Обрадованный Сумароков велел тотчас подать ему водки, а Баркову только того и хотелось. Он напился пьян. Выходя, сказал он ему:
– Александр Петрович, я тебе солгал: первый-то русский стихотворец – я, второй Ломоносов, а ты только что третий.
Сумароков чуть его не зарезал.
3
На экземпляре старинной книжки: «Честный человек и плут. Переведено с французского. СПб., 1762» записано покойным А.М. Евреиновым следующее: «Сумароков, сидя в книжной лавке, видит человека, пришедшего покупать эту книгу, и спрашивает: «От кого?» Тот отвечает, что его господин Афанасий Григорьевич Шишкин послал его купить оную. Сумароков говорит слуге: «Разорви эту книгу и отнеси Честного человека к свату твоего брата Якову Матвеевичу Евреинову, а Плута – своему господину вручи».
4
На другой день после представления какой-то трагедии сочинения Сумарокова к его матери приехала какая-то дама и начала расхваливать вчерашний спектакль. Сумароков, сидевший тут же, с довольным лицом обратился к приезжей даме и спросил:
– Позвольте узнать, сударыня, что же более всего: понравилось публике?

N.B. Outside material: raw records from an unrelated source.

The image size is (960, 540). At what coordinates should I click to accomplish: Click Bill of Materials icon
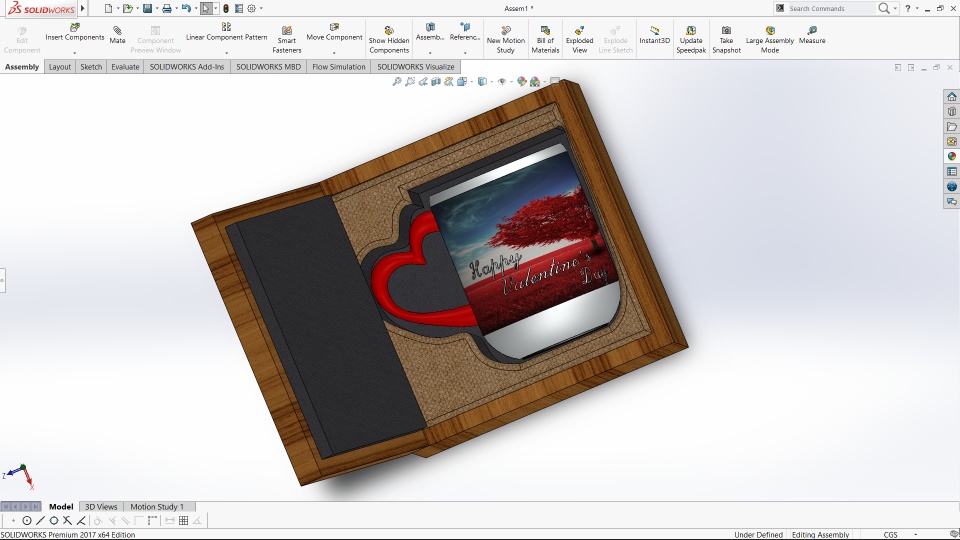[545, 31]
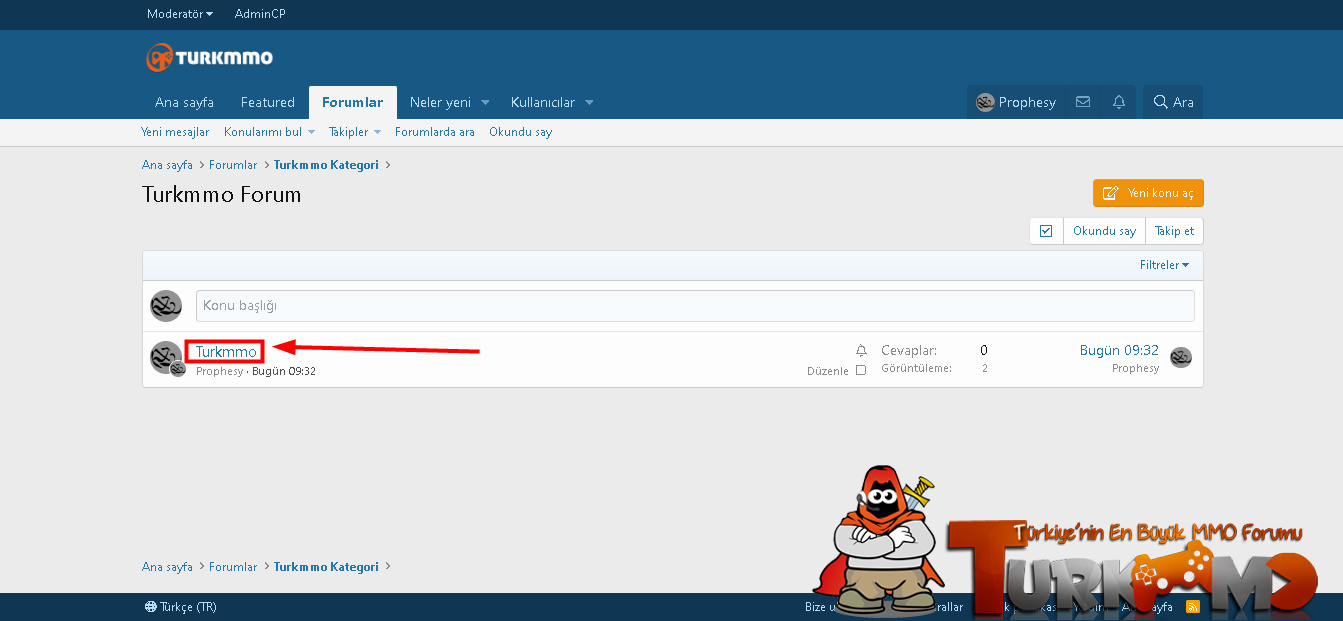Click last poster avatar at row's right
The image size is (1343, 621).
(x=1181, y=358)
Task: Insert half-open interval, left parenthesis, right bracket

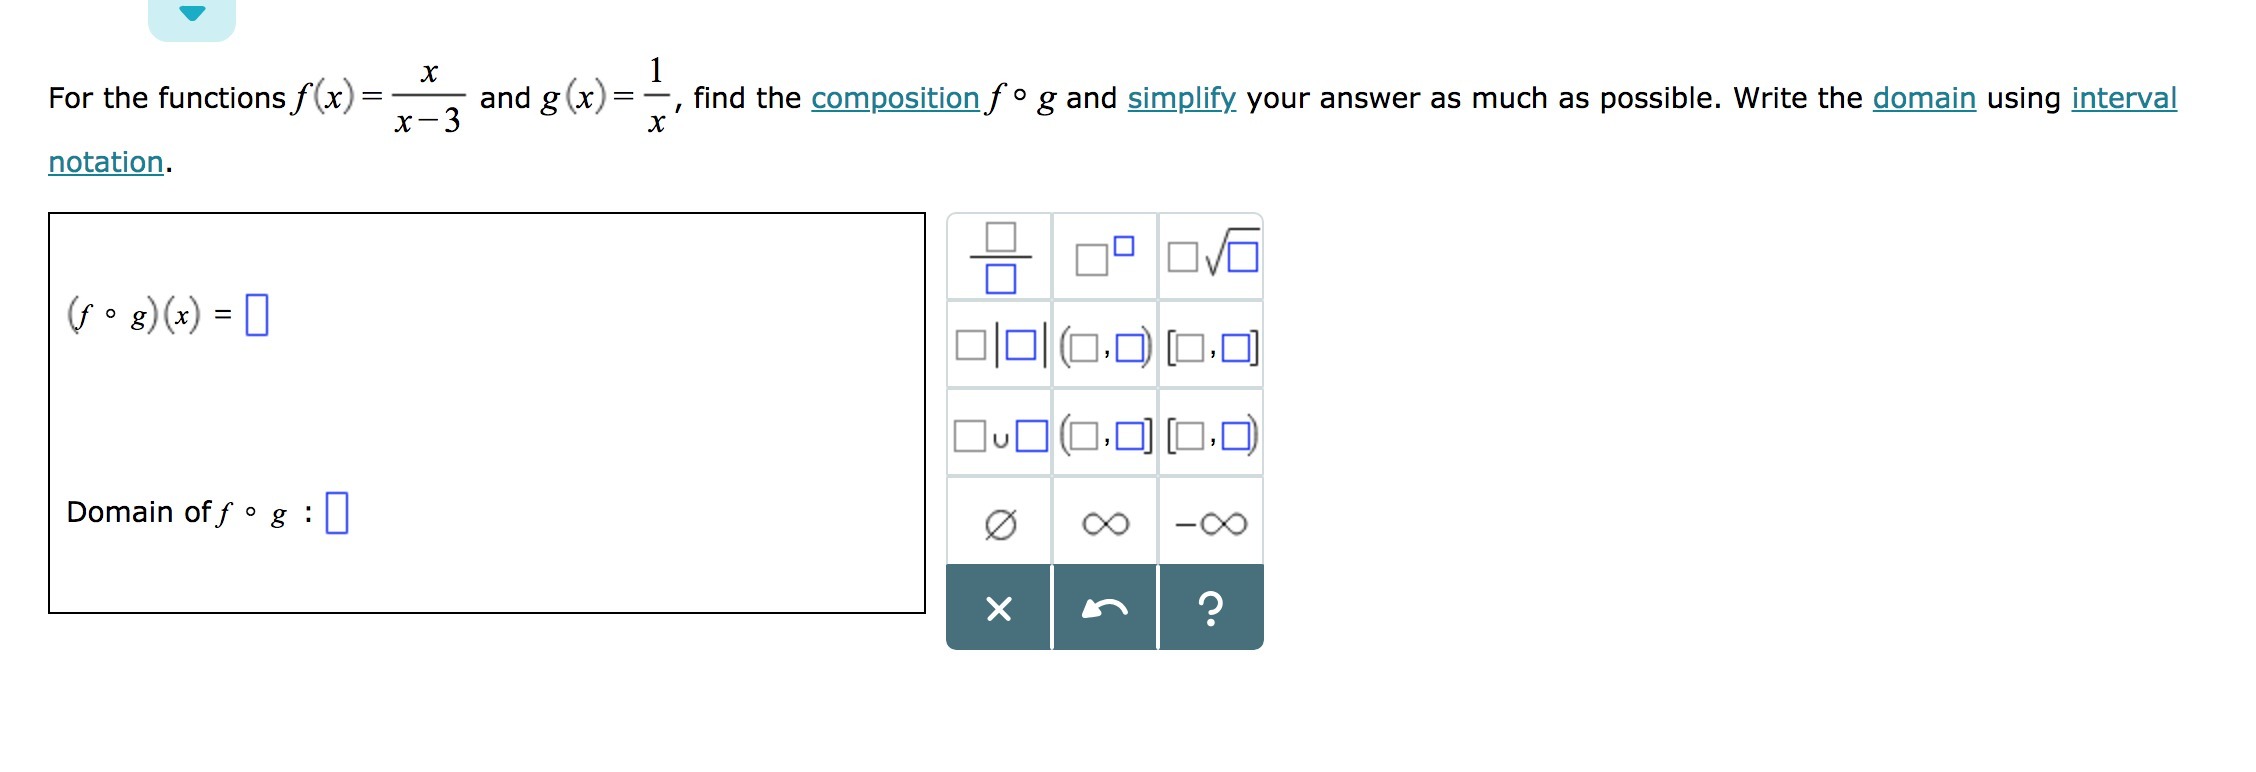Action: click(1105, 435)
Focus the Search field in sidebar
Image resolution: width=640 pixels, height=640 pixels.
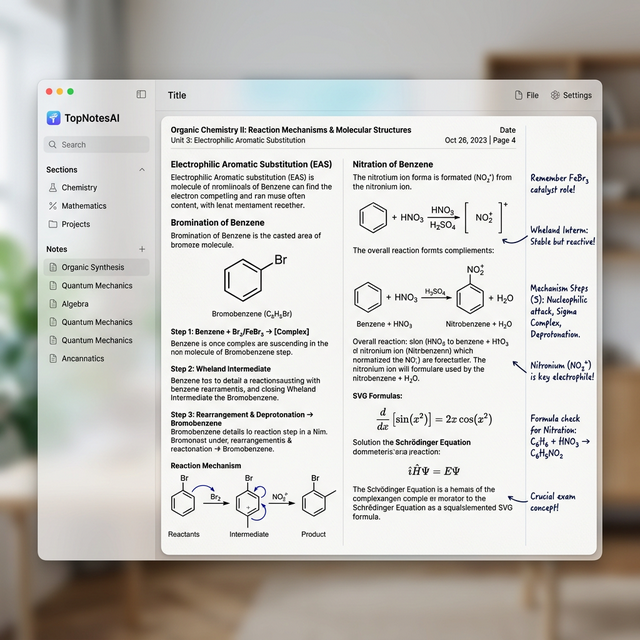pos(96,144)
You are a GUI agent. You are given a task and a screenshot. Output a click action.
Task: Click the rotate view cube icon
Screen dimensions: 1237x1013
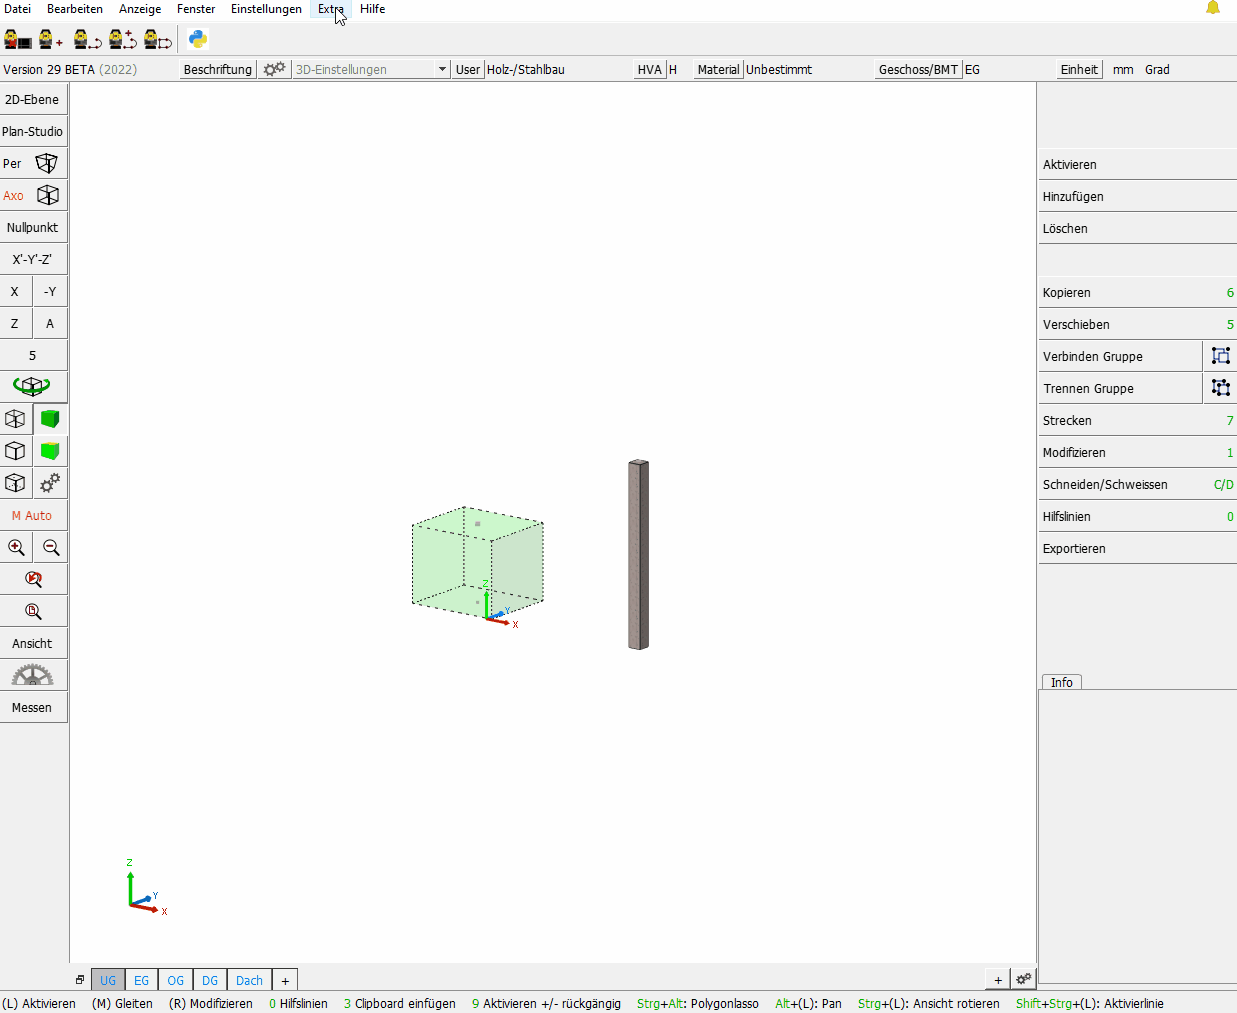pos(32,386)
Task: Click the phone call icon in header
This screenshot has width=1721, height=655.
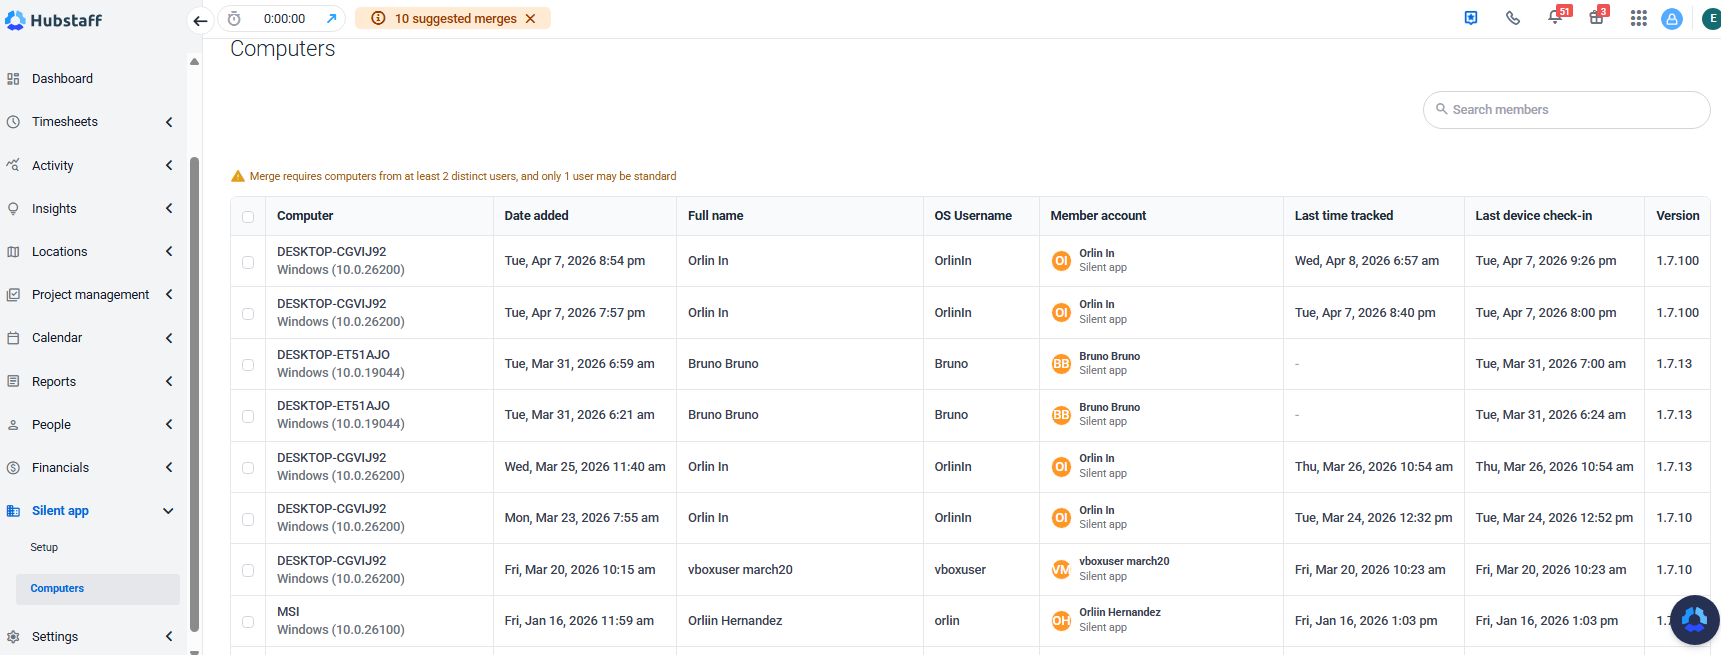Action: 1512,18
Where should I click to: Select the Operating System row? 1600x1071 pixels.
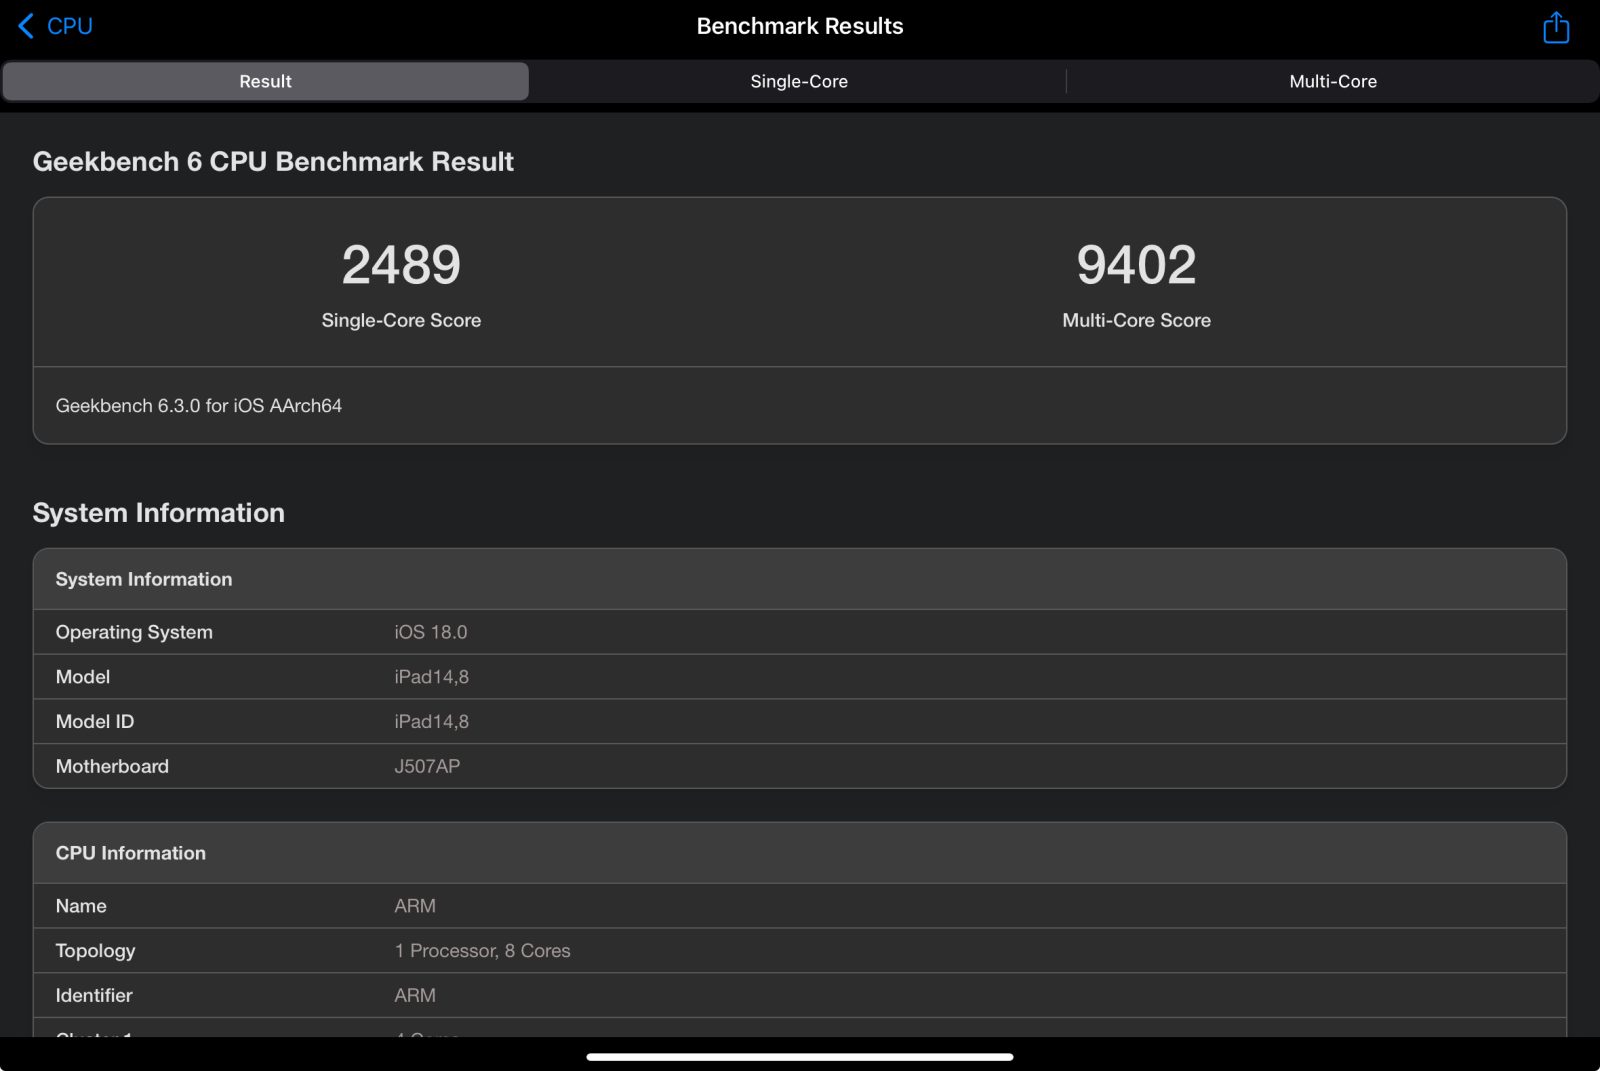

– Ах, батюшка, дивертисмен!
Тогда Сумароков вскочил и громко сказал матери:
– Охота вам, сударыня, пускать к себе таких дур! Подобным дурам только бы горох полоть, а не смотреть высокие произведения искусства! – и тотчас убежал из комнаты.
5
Однажды, на большом обеде, где находился и отец Сумарокова, Александр Петрович громко спросил присутствующих:
– Что тяжелее, ум или глупость? Ему отвечали:
– Конечно, глупость тяжелее.
– Вот, вероятно, оттого батюшку и возят цугом в шесть лошадей, а меня парой.

Александр Сумароков
Отец Сумарокова был бригадир, чин, дававший право ездить в шесть лошадей; штаб-офицеры ездили четверкой с форейтором, а обер-офицеры парой. Сумароков был еще обер-офицером…
6
Барков всегда дразнил Сумарокова. Сумароков свои трагедии часто прямо переводил из Расина и других. Например:
у Расина:
«Centre vous, centre moi, vainement je m’eprouve.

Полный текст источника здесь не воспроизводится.